Recently I was writing a sMash application where I needed to extract the text from Microsoft Word format .doc and Powerpoint .ppt files. The text was then going to be indexed using Apache Lucene but that is another story. I am not aware of a way to do this using standard PHP so I looked to the Java world. I found that using the sebring Java Bridge with Apache POI I could do this in just a few lines of PHP.

I thought I’d share the code. Here is what I did:

  1. Download Apache POI. I used the latest development stream code from here: http://www.apache.org/dyn/closer.cgi/poi/
    I used the code from the dev/bin branch and dowloaded poi-bin-3.5-beta4-20081128.zip .

  2. From this zip I extracted the three jars I needed where were
    	poi-3.5-beta4-20081128.jar
            poi-contrib-3.5-beta4-20081128.jar
            poi-scratchpad-3.5-beta4-20081128.jar
    

    I placed these three jars into the /lib directory of my sMash application.
    EDIT Michael pointed out that this JARS are actually available in Maven so I could have pulled them in from there.

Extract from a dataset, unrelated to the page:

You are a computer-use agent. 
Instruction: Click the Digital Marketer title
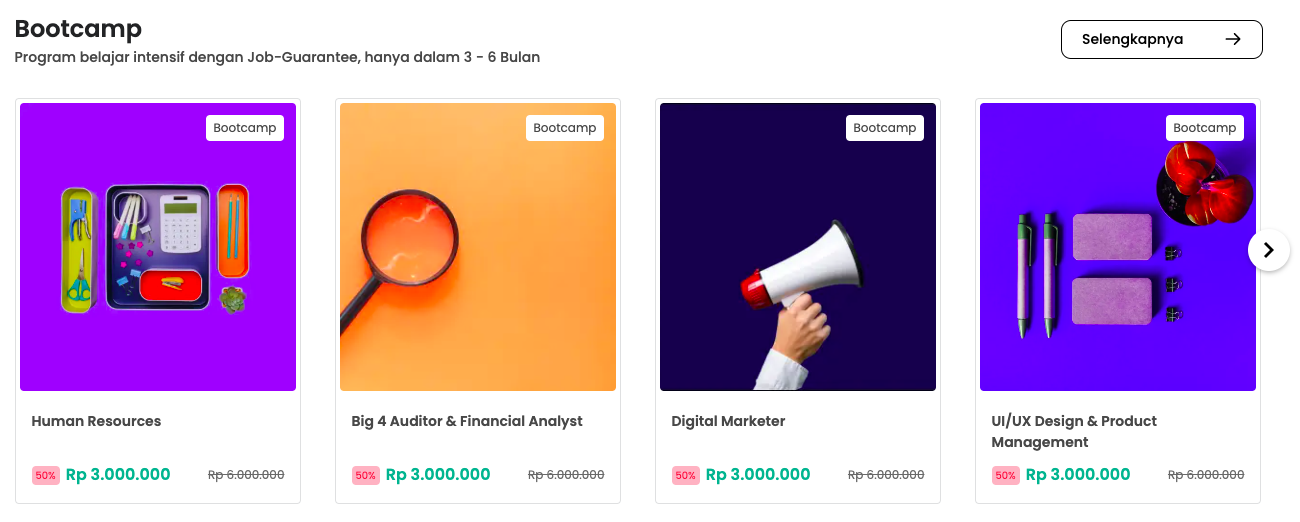tap(728, 421)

  3. I added a dependency for zero.php to config/ivy.xml
        
  4. I created public/wordExtract.php with the following contents:
    <?php
     
    // Demonstrate the use of POI HWPF to extract text from a ms-word format file. 
    // Note that there are other methods of WordExtractor that can be used to iterate through paragraphs
     
    java_import("org.apache.poi.hwpf.extractor.WordExtractor");
    $fs= new Java ("java.io.FileInputStream","c:/temp/poitest.doc");
    $we = new WordExtractor($fs);
    $text=$we->getText();
    echo $text;
  5. I created public/powerpointExtract.php with the following contents:
    <?php
     
    // Demonstrate the use of POI HSLF to extract text from a powerpoint format file. 
     
     
    java_import("org.apache.poi.hslf.HSLFSlideShow");
    java_import("org.apache.poi.hslf.usermodel.SlideShow");
     
    $fs= new Java ("java.io.FileInputStream","c:/temp/poitest.ppt");
    $hsss=new HSLFSlideShow($fs);
    $ss= new SlideShow($hsss);
    foreach ($ss->getSlides() as $slide) {
        echo $slide->getTitle();
        echo "<br><br>";
        foreach ( $slide->getTextRuns() as $textRun) {
        	echo $textRun->getRawText();
        echo "<br>" ;   	
        }
    }
  6. I tested this code with a number of real world powerpoint and word documents that I had.

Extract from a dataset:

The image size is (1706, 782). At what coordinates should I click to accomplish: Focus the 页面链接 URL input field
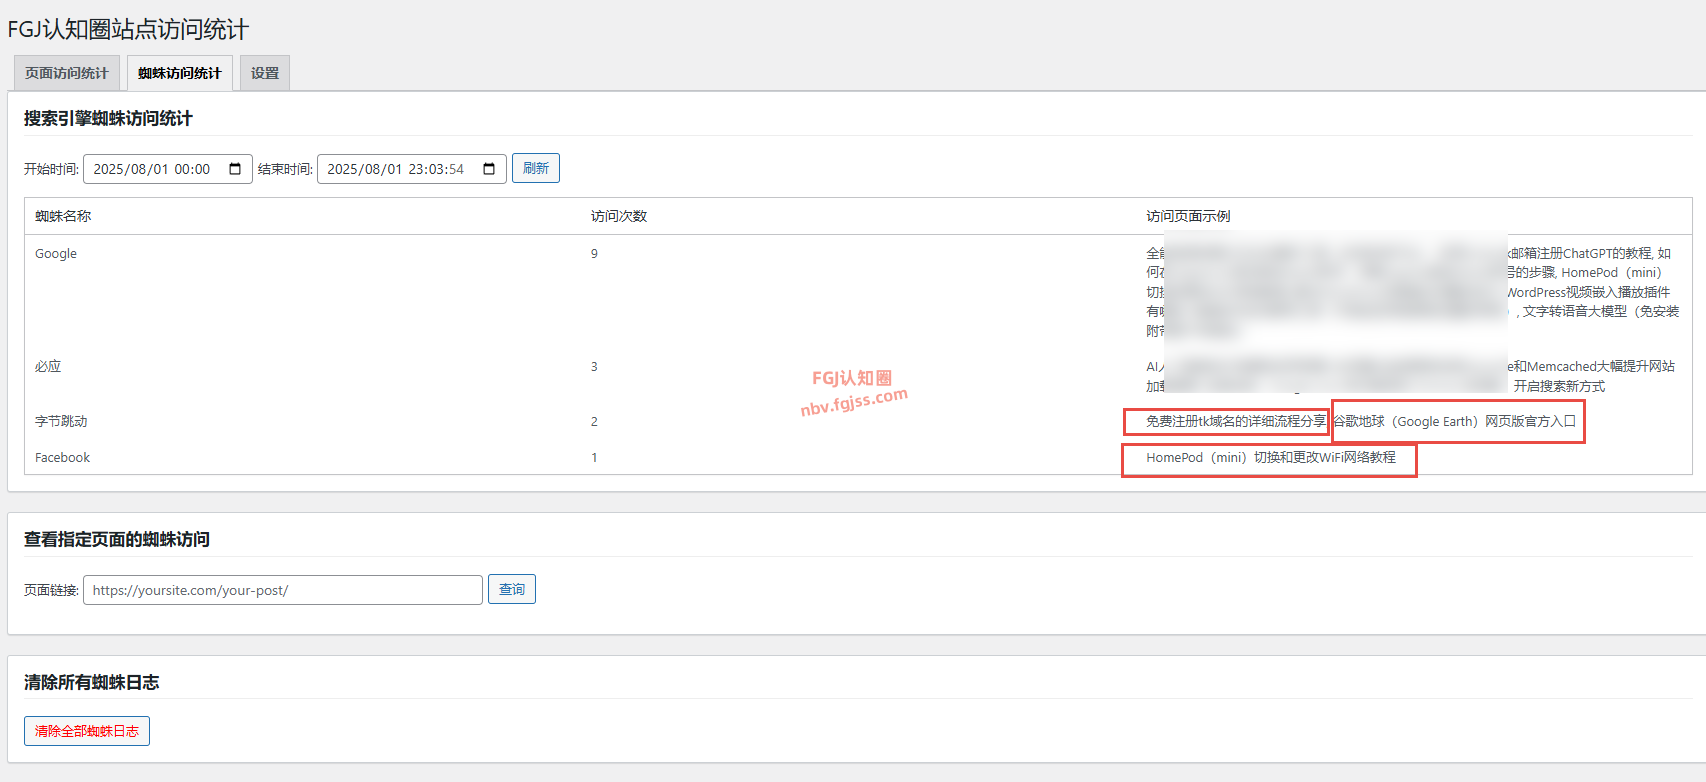click(x=282, y=590)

4 Responses to “Extract text from MS Office format .doc and .ppt files using the PHP Java Bridge and Apache POI.”

  1. hhh Says:

    I tries this… I get the following error when trying to run the script…

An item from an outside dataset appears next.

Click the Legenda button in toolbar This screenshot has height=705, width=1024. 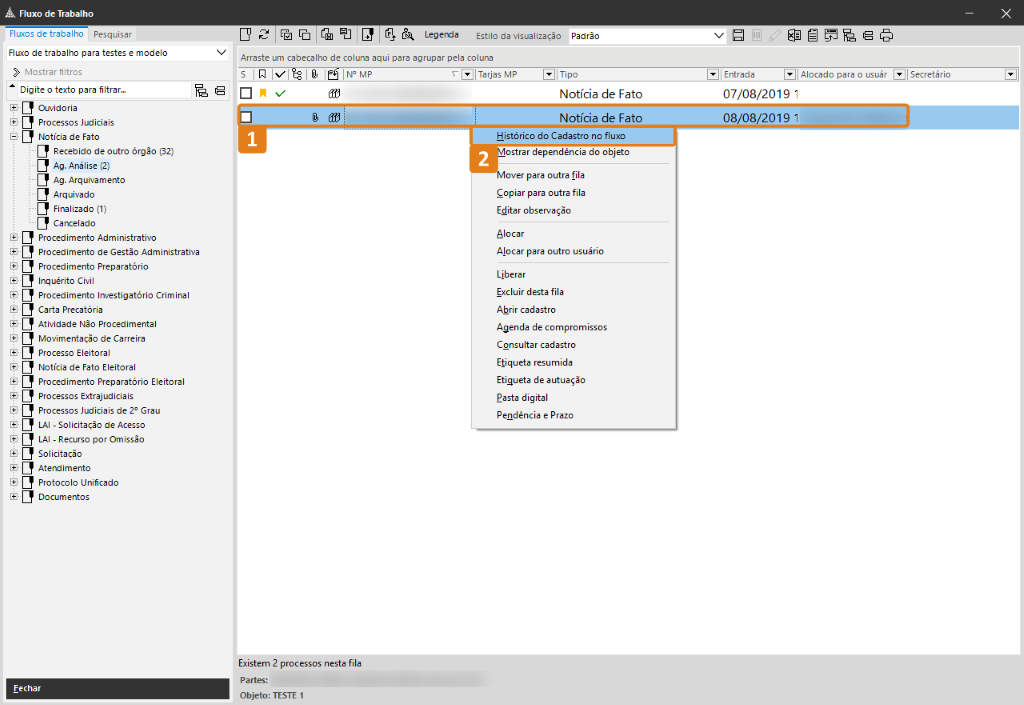click(x=441, y=35)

    Fatal error: Call to undefined function: java_import() in /home/thrive/public_html/pptext.php on line 6

    how do I get the java_import() function accessible to the script?

  2. admin Says:

    Did you add PHP support to your CLI environment ? Refer to instructions in the last section of the Getting Started guide. Also, refer to PHP to Java bridge in the documentation for usage.

  3. Bala Says:

    Hi Nichol,

    We are looking to implement something like this as a connector module which can take any document format as plug-in and get the text extracted.

    If you have already done so, would you be able to share with me?

  4. admin Says:

    Hey Bala,
    We don’t have a generic connector module as you described. The team would be happy to see what you come up with in your project and will help you along the way. Please start a forum thread to track progress and continue the discussion.

    Thanks,
    Ryan B.